We believe this could be the catalyst for a significant pull back in the general stock market.
Action to Take
With that in mind, here is a list of our recommendations for all the current portfolio positions:
- Aclara Resources (TSX: ARA) – Maintain a 30% trailing stop on this position. It’s highest price since we bought was $0.57 per share. That means we will sell if this stock falls below $0.40 per share. It’s currently $0.41 on the TSX, so it could trigger soon.
- Alphamin Resources (TSXV: AFM) – Maintain a 30% trailing stop on this position. Its highest price since we bought was $1.25 per share. We will close this position if its share price falls below $0.88 per share.
- Altius Renewable Royalties (OTC: ATRWF) – Begin a 20% hard stop on this position. That means if it closes below $6.76 per share, we’ll sell.
- BQE Water Inc. (TSXV: BQE) – maintain a 30% trailing stop on this position. If shares close below $42, we will sell.
- Brookfield Renewable Partners (NYSE: BEP) – Sell Brookfield Renewable Partners. We generated $3.06 in dividends but lost $9.77 in share value. We will take a 19% loss on the trade.
- BWX Technologies (NYSE: BWXT) – Maintain a 30% trailing stop on this position. However, we believe this company will be resilient in the face of tariffs due to its unique position in the market.
- Canadian Premier Sand (TSXV: CPS) – Begin a 30% trailing stop on this position. However, we believe a North American supply of solar glass, even subject to Canadian tariffs, should be robust in the next few years.

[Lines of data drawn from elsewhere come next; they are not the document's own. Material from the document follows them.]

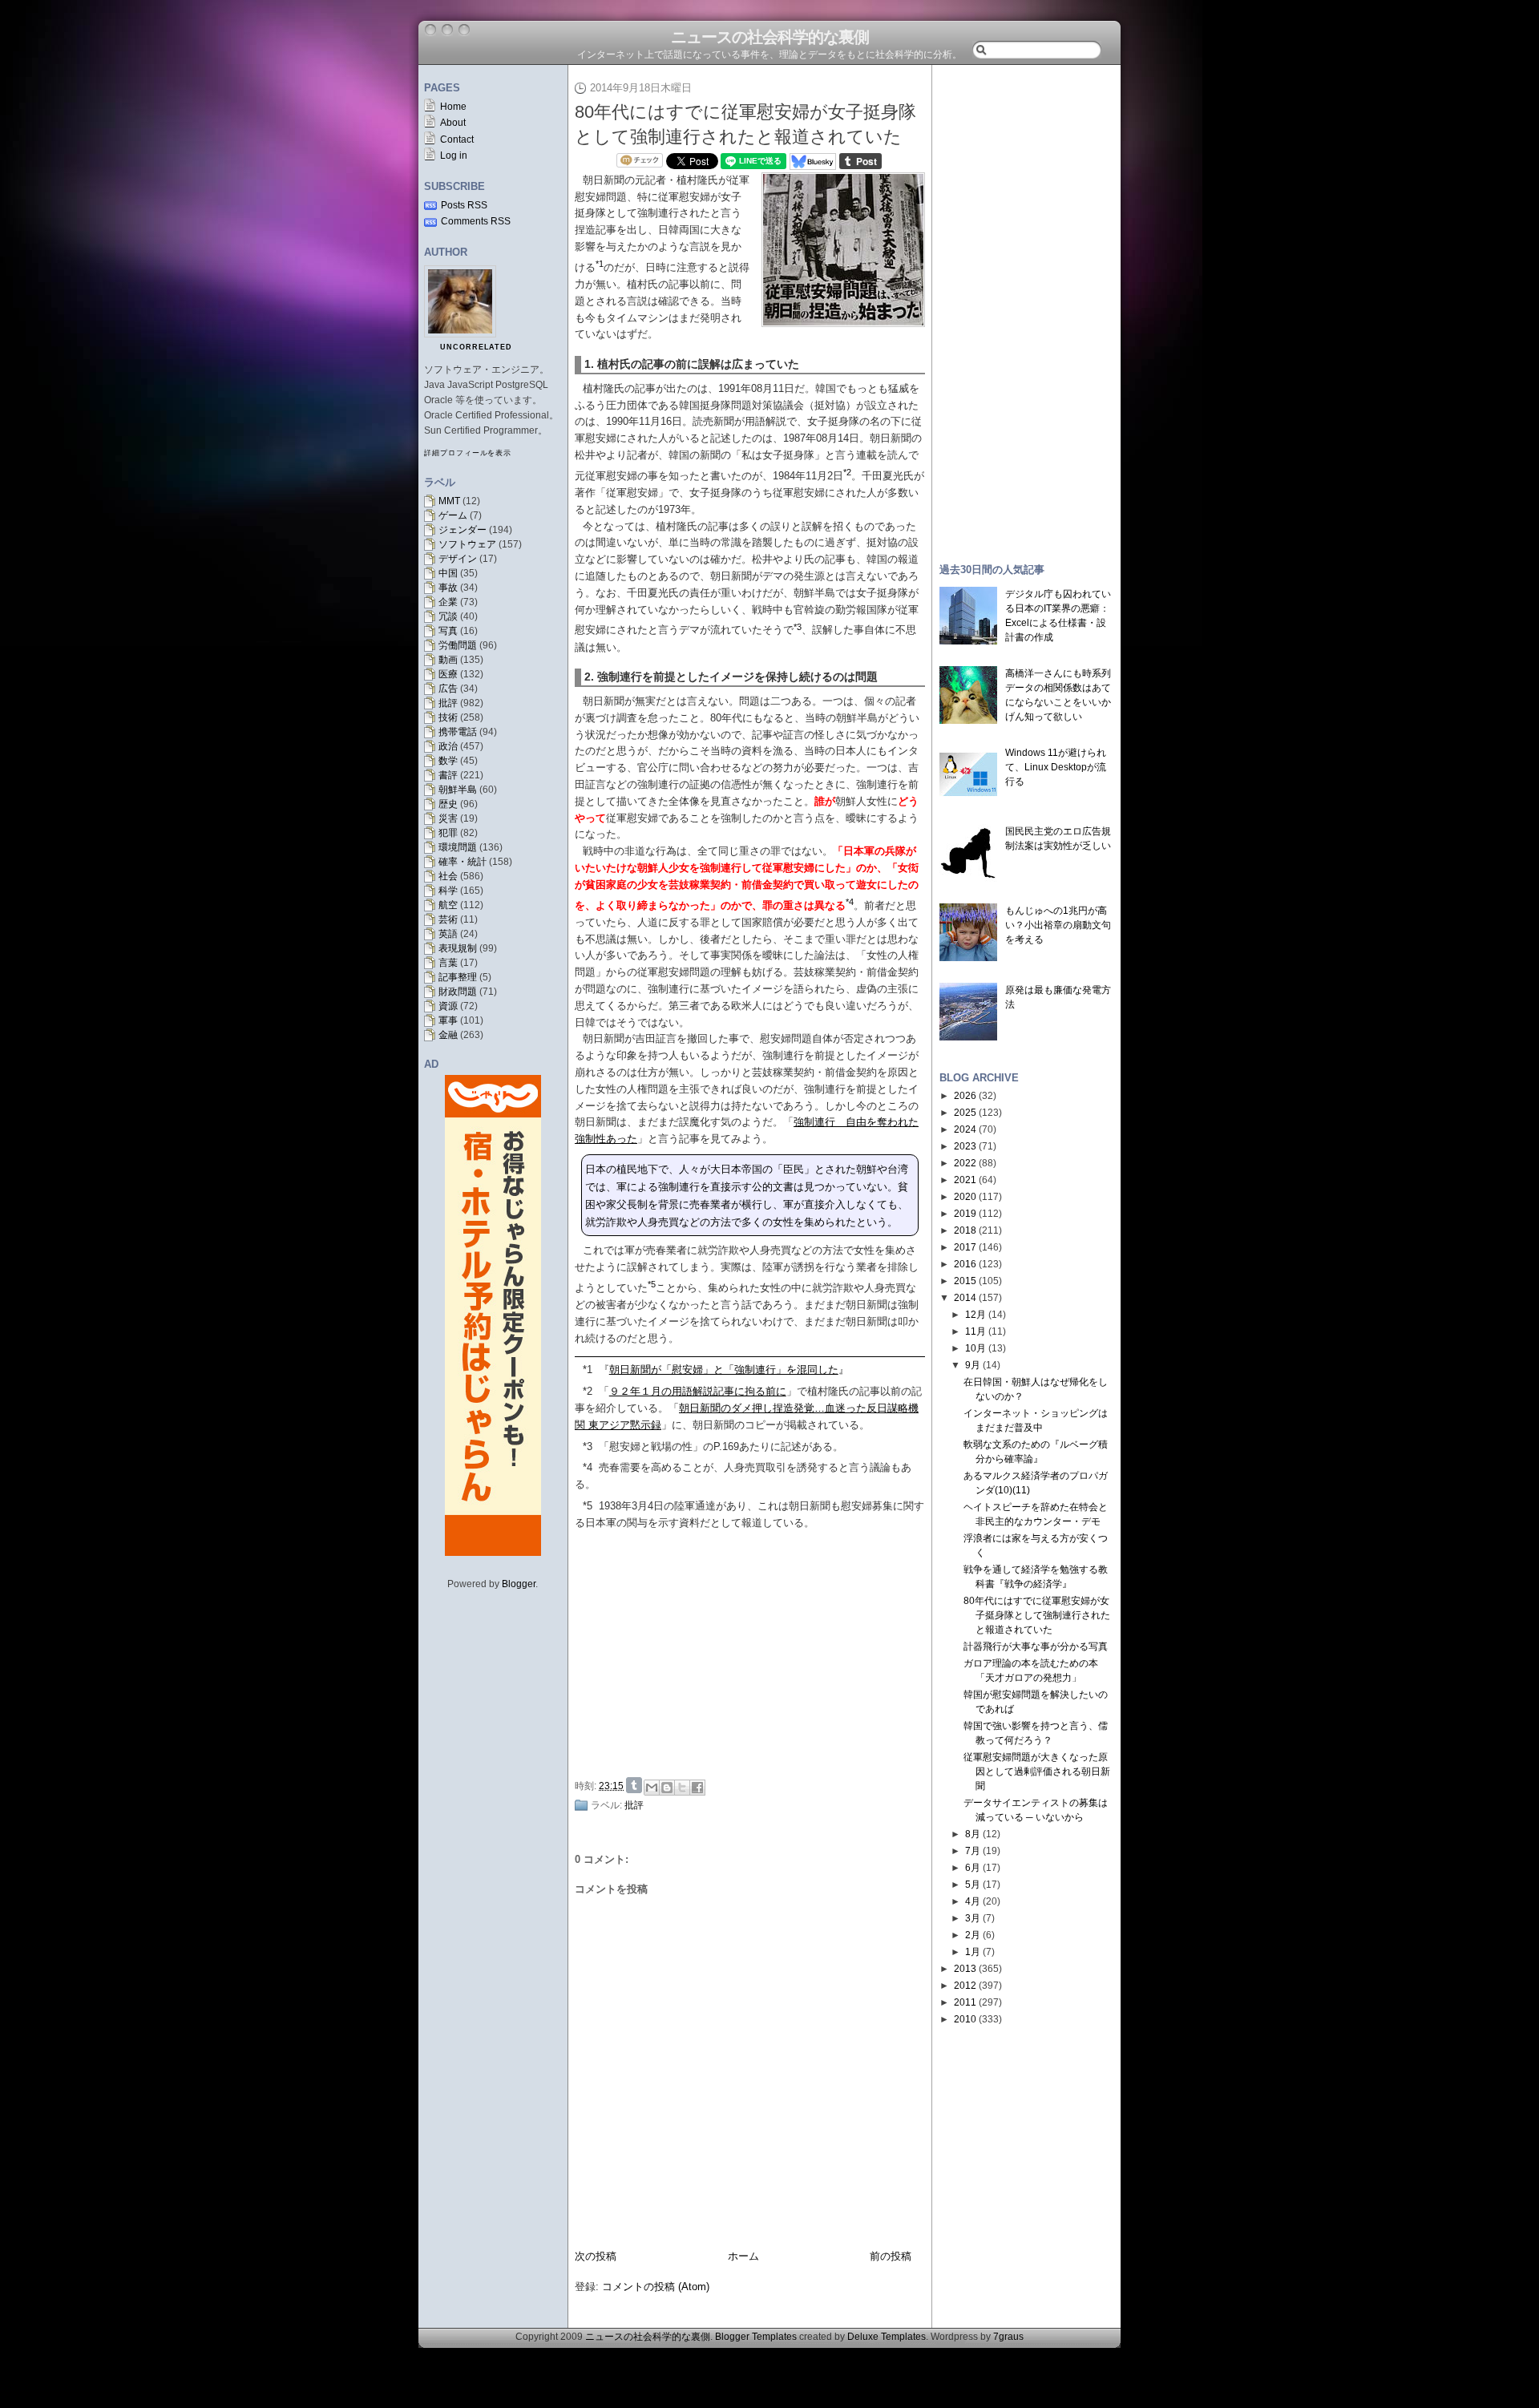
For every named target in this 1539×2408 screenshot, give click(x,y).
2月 (972, 1935)
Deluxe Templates (886, 2336)
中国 (448, 573)
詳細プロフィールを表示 (467, 453)
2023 (965, 1146)
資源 (448, 1006)
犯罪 (448, 832)
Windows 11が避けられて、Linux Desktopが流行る (1055, 767)
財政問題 (457, 991)
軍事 (448, 1020)
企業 (448, 602)
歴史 (448, 804)
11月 (975, 1331)
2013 (965, 1968)
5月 (972, 1884)
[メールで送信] (652, 1788)
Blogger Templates (756, 2336)
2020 (965, 1196)
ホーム (743, 2256)
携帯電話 (457, 731)
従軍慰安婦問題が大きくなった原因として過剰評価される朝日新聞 (1036, 1771)
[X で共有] (682, 1788)
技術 (448, 717)
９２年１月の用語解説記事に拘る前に (697, 1391)
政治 (448, 746)
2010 (965, 2019)
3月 (972, 1918)
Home (453, 106)
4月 (972, 1901)
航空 (448, 905)
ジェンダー (462, 529)
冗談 (448, 616)
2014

- Capstone Copper (TSX: CS) – Sell half of this position. If we sell half of this position, we will lock in a 117% gain and exposed to further upside if the stock continues to rise.
- Filo Corp. (TSX: FIL) – Sell this position. We will lock in a 57.5% gain on our successful copper miner.

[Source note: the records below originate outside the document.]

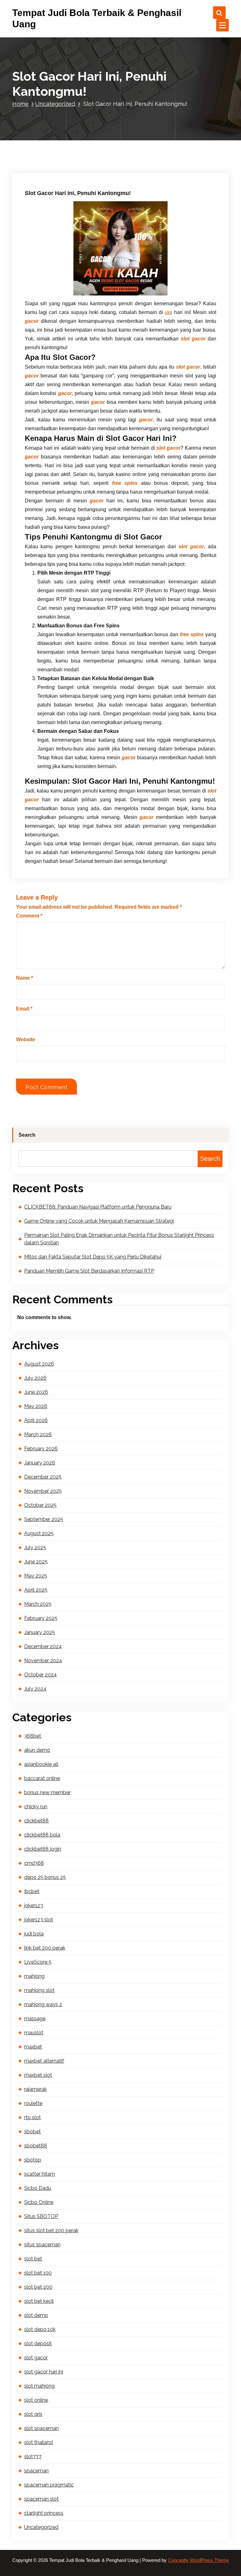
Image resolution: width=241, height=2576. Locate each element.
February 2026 (41, 1449)
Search (27, 1135)
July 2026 (35, 1378)
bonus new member (47, 1792)
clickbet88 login (42, 1849)
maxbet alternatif (44, 2061)
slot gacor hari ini (43, 2372)
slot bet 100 (38, 2273)
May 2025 (35, 1576)
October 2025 (40, 1505)
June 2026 (36, 1392)
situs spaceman (42, 2245)
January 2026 (39, 1463)
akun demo (37, 1750)
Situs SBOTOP (41, 2216)
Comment (29, 915)
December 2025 (43, 1477)
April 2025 (35, 1590)
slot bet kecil (39, 2301)
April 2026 (36, 1420)
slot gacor (36, 2358)
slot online (36, 2400)
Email (24, 1008)
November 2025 (43, 1491)
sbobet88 (35, 2146)
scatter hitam (39, 2174)
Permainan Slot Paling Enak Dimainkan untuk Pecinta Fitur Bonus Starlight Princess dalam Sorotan (119, 1239)
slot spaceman (41, 2428)
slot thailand (38, 2442)
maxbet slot (38, 2075)
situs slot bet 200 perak (51, 2230)
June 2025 (36, 1562)
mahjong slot (39, 1990)
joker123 (33, 1905)
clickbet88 (36, 1821)
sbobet (32, 2132)
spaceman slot (41, 2499)
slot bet (33, 2259)
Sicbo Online (38, 2202)
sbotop (32, 2160)
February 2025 (40, 1618)
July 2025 (35, 1547)
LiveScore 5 (37, 1962)
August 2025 (39, 1533)
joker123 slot (38, 1920)
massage (35, 2018)
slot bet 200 (38, 2287)
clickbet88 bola (42, 1835)
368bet (32, 1736)
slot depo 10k (40, 2329)
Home (20, 103)
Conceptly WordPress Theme (198, 2560)
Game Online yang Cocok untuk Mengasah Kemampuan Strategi (99, 1221)
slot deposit (38, 2343)
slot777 (32, 2457)
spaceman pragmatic (49, 2485)
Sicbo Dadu (37, 2188)
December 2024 (43, 1646)
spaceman (36, 2471)
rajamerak (35, 2089)
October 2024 (40, 1675)
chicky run (35, 1807)
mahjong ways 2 (43, 2004)
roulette (33, 2103)
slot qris (33, 2414)
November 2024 (43, 1661)
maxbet (33, 2047)
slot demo (36, 2315)
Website (25, 1039)
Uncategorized (55, 103)
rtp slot (32, 2117)
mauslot (33, 2033)
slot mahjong (39, 2386)
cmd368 (34, 1863)
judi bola (34, 1934)
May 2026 (35, 1406)
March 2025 (37, 1604)
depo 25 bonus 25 (45, 1877)
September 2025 (43, 1519)
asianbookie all (41, 1764)
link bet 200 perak (44, 1948)
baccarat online (42, 1778)
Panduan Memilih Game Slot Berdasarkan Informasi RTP (89, 1271)
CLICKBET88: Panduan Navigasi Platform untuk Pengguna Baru (97, 1207)
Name (24, 978)
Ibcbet (31, 1891)
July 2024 (35, 1689)
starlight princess (43, 2513)
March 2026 (38, 1434)
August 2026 (39, 1364)
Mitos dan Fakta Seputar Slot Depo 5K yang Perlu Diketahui (92, 1257)
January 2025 (39, 1632)
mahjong (34, 1976)
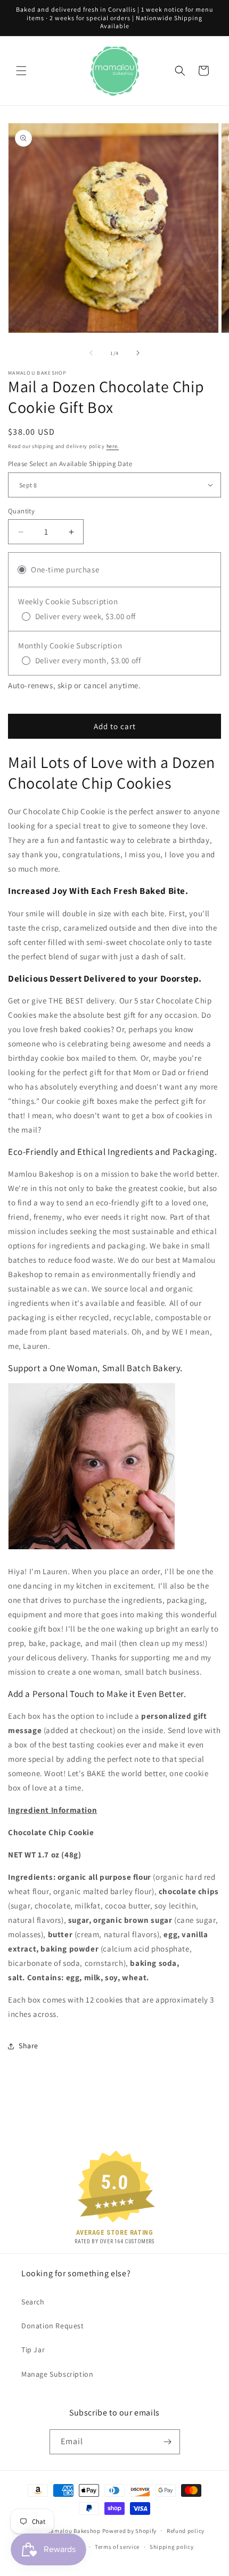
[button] (21, 70)
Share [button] (28, 2045)
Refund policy (186, 2531)
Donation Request (52, 2325)
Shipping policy (172, 2546)
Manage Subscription (57, 2374)
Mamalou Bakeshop (73, 2530)
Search (33, 2302)
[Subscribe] (167, 2441)
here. (113, 446)
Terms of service (117, 2546)
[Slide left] (91, 353)
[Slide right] (138, 353)
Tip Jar (33, 2349)
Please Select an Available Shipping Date (70, 463)
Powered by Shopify (129, 2530)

- Genie Energy (NYSE: GNE) – Sell this position. We earned $0.60 in dividends and are up 49% on the position. Take the profit.
- Hawaiian Electric Industries (NYSE: HE) – Sell this position. We will take a 25% loss on our investment.
- Ivanhoe Electric (NYSE: IE) – Begin a 30% trailing stop on this position. If shares close below $6.65 we will sell.
- Largo Inc. (Nasdaq: LGO) – Begin a 30% trailing stop on this position. If shares close below $1.47 we will sell.
- Lundin Mining Corp. (TSX: LUN) – Begin a 30% trailing stop on this position. If shares close below $9.62 we will sell.
- NexGen Energy (NYSE: NXE) – Sell this position. We will lock in an 80% gain on our successful uranium miner.
- Rayonier Advanced Materials Inc. (Nasdaq: RYAM) – Sell half of this position. We will lock in a 53% gain on this unique U.S. material maker. And we will be exposed to further upside if the stock continues to rise.
- Skyharbour Resources Ltd. (TSXV: SYH) – Sell this position. We will lock in a 4.7% gain on this speculative uranium explorer.
- Sprott Junior Uranium Miners ETF (Nasdaq: URNJ) – Sell this position. We will lock in a 3.4% gain on this sector fund.
- Sprott Physical Uranium Trust Fund (TSX: U-UN) – Sell this position. We will lock in a solid 50% gain on this commodity focused fund.
- Standard Lithium (Nasdaq: SLI): Begin a 20% trailing stop on this position. If shares close below $1.42, we will sell.
- TOYO Co. (Nasdaq: TOYO) – Begin a 20% trailing stop on this position. If shares close below $3.36, we will sell.
As you can see, we took some defensive positions. However, several of these companies should be robust in the face of tariffs. The concern we have is that a market crash will take these companies down with the greater market. A selloff will hit everyone.
That’s why we recommend taking some profits here. We did quite well, but the profits are not real until you sell.
We hope that our outlook proves completely wrong. But we are concerned enough to take precautions. We hope we’ve persuaded you to do so as well.